(Available data begins)

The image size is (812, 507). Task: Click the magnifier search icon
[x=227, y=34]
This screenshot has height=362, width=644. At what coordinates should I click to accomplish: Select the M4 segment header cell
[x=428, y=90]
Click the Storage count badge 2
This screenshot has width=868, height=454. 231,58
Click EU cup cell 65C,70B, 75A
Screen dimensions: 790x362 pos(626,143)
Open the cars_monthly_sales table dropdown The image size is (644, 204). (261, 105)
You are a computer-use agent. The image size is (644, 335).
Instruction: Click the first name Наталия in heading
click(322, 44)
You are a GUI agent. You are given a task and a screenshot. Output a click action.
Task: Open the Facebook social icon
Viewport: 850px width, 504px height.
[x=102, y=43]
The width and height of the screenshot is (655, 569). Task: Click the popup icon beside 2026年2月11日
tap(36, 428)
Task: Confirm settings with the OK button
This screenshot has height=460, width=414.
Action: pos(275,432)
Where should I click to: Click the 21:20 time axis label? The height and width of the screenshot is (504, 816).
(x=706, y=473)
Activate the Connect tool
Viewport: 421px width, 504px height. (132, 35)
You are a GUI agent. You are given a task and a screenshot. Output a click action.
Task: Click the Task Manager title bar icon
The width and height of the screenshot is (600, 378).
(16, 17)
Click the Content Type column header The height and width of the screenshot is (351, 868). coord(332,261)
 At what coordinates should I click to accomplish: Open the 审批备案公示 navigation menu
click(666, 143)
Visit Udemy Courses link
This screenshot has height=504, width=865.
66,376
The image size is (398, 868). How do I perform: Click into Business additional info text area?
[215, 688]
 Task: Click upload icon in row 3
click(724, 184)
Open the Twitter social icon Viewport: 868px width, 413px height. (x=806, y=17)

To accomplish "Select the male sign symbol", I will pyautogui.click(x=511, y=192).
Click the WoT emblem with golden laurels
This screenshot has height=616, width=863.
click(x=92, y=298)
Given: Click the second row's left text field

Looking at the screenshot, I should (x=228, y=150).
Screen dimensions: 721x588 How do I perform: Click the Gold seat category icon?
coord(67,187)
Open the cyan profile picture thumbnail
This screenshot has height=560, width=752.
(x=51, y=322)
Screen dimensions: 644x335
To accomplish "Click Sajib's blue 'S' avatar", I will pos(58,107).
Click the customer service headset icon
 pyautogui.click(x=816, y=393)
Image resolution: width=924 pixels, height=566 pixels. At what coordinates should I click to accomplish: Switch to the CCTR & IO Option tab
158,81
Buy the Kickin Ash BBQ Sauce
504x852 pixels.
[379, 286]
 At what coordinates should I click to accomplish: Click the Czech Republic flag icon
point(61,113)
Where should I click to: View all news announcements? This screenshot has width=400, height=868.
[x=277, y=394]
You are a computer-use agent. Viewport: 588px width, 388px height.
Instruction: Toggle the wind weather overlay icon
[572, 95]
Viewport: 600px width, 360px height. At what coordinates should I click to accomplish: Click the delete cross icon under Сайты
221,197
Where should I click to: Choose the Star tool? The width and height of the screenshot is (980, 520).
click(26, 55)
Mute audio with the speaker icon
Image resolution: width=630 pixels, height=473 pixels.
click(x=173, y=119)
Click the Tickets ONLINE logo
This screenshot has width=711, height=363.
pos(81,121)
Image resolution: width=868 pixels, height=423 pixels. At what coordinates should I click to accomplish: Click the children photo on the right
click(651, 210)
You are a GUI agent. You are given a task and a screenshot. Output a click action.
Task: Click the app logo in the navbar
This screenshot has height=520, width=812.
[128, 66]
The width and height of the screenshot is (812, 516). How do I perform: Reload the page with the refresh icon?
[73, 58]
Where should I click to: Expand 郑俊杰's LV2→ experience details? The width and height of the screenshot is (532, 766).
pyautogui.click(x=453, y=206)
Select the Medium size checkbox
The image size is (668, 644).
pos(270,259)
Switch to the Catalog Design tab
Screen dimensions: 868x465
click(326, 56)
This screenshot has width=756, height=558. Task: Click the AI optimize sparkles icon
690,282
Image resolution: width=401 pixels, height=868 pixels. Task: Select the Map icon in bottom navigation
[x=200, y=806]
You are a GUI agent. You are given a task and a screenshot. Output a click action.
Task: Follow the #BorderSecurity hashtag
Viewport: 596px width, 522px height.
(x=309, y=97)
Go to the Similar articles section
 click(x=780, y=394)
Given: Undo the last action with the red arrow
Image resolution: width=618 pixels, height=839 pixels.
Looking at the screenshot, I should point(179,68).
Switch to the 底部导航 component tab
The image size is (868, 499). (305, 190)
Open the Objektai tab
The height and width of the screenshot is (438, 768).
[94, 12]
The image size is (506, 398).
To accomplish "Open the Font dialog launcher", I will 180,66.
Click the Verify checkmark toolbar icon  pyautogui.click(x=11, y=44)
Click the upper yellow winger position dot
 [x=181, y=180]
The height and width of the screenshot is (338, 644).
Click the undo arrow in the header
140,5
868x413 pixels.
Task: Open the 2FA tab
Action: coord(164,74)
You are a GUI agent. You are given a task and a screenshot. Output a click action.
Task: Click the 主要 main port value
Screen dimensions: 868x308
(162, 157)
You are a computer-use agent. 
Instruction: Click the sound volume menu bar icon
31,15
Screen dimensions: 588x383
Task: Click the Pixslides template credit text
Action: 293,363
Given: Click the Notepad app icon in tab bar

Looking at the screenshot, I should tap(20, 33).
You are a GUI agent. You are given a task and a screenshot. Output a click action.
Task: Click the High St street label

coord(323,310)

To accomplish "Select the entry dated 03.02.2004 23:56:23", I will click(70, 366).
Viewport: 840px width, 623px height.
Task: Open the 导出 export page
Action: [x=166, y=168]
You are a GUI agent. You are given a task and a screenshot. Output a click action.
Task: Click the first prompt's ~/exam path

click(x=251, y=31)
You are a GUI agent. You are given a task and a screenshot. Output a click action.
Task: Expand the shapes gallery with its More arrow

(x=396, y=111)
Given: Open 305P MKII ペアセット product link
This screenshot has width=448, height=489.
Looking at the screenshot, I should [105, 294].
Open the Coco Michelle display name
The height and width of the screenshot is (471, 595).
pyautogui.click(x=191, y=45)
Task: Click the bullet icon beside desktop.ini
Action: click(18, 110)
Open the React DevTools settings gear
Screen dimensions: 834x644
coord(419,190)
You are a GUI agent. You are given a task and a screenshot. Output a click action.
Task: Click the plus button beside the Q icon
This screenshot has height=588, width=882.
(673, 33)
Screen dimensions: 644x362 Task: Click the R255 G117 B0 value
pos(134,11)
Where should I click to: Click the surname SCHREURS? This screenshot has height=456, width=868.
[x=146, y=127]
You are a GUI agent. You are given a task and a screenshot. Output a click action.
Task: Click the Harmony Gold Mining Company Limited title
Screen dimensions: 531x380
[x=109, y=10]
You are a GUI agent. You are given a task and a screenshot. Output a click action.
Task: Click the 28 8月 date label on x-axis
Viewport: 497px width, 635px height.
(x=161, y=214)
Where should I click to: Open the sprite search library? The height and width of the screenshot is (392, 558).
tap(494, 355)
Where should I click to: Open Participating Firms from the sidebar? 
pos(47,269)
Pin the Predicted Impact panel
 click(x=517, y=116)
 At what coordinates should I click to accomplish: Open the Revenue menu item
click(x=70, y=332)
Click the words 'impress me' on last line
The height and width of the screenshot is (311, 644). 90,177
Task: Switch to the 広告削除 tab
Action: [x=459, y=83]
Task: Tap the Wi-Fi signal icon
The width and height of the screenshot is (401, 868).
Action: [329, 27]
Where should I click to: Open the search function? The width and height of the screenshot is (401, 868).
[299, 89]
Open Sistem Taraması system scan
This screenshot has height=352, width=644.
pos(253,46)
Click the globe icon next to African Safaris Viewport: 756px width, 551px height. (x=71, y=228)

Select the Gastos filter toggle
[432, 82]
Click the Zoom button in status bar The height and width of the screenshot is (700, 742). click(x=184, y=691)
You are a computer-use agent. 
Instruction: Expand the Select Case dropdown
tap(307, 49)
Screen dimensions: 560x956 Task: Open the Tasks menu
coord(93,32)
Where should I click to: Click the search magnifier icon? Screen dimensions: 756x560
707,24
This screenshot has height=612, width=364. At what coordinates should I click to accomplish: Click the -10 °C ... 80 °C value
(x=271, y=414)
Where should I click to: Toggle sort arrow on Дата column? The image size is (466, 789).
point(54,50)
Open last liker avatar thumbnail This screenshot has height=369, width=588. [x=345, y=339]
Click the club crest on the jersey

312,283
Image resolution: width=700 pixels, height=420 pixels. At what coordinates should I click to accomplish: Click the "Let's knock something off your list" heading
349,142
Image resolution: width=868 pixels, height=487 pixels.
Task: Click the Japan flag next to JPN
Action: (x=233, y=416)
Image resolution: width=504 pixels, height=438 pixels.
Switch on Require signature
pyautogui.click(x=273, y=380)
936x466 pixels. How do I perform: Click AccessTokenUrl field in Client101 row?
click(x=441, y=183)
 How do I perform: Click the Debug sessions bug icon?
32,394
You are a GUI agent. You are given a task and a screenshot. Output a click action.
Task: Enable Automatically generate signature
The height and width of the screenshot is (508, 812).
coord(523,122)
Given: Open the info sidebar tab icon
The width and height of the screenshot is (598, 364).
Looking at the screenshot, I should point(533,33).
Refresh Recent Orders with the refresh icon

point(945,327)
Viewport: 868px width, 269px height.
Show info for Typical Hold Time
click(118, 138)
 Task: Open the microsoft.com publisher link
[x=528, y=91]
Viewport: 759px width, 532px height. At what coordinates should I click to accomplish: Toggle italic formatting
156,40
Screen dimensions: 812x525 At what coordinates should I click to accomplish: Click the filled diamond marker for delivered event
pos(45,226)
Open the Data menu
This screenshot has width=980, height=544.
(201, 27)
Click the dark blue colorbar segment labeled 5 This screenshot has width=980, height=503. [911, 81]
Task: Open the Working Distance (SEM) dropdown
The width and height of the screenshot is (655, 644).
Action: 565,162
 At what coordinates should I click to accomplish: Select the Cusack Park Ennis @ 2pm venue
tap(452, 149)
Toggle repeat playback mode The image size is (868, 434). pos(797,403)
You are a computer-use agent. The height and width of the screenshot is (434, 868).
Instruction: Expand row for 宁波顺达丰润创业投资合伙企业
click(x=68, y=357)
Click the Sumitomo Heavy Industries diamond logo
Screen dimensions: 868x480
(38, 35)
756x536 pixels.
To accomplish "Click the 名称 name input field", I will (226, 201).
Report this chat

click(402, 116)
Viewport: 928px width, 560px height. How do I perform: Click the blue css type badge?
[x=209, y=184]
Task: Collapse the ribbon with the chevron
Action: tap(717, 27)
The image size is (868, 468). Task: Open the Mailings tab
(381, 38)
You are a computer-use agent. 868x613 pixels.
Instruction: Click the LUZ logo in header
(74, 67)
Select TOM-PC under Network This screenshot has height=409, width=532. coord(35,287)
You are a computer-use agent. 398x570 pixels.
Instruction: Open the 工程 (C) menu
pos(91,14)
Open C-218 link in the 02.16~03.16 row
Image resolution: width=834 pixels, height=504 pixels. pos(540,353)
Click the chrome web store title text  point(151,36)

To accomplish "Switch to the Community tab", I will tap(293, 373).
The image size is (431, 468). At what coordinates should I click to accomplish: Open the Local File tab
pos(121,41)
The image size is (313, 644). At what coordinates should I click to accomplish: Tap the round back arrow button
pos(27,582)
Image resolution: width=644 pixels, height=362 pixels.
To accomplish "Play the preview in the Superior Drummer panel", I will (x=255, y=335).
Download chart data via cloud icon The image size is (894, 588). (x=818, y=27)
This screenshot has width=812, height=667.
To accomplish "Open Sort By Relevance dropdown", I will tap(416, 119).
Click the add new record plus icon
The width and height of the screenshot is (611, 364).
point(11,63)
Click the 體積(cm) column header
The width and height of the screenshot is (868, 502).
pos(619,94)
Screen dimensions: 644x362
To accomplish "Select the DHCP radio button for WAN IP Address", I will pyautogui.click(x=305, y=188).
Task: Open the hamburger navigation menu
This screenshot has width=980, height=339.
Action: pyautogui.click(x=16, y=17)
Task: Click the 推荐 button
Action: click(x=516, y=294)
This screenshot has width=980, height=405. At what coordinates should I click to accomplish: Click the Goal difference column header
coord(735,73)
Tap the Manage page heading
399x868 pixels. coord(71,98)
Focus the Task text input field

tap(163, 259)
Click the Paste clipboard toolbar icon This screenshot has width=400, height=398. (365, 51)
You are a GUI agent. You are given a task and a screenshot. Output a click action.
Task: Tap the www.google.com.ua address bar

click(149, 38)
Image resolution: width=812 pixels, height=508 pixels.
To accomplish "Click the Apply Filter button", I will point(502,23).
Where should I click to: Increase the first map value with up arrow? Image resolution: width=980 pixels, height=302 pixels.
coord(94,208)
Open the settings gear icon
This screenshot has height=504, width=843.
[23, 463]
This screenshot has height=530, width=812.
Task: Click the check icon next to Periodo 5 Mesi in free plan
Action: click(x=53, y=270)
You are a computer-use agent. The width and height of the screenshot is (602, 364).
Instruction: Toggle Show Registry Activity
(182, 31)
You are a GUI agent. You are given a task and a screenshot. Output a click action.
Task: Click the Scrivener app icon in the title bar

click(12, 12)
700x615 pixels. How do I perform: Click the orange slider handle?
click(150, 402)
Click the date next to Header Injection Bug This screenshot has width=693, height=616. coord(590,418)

(Available data ends)

Requirement
Among the records above, which lines hold the word "social"? Copy each one.

Solution below
Task: Open the Facebook social icon
Open the Twitter social icon Viewport: 868px width, 413px height. (x=806, y=17)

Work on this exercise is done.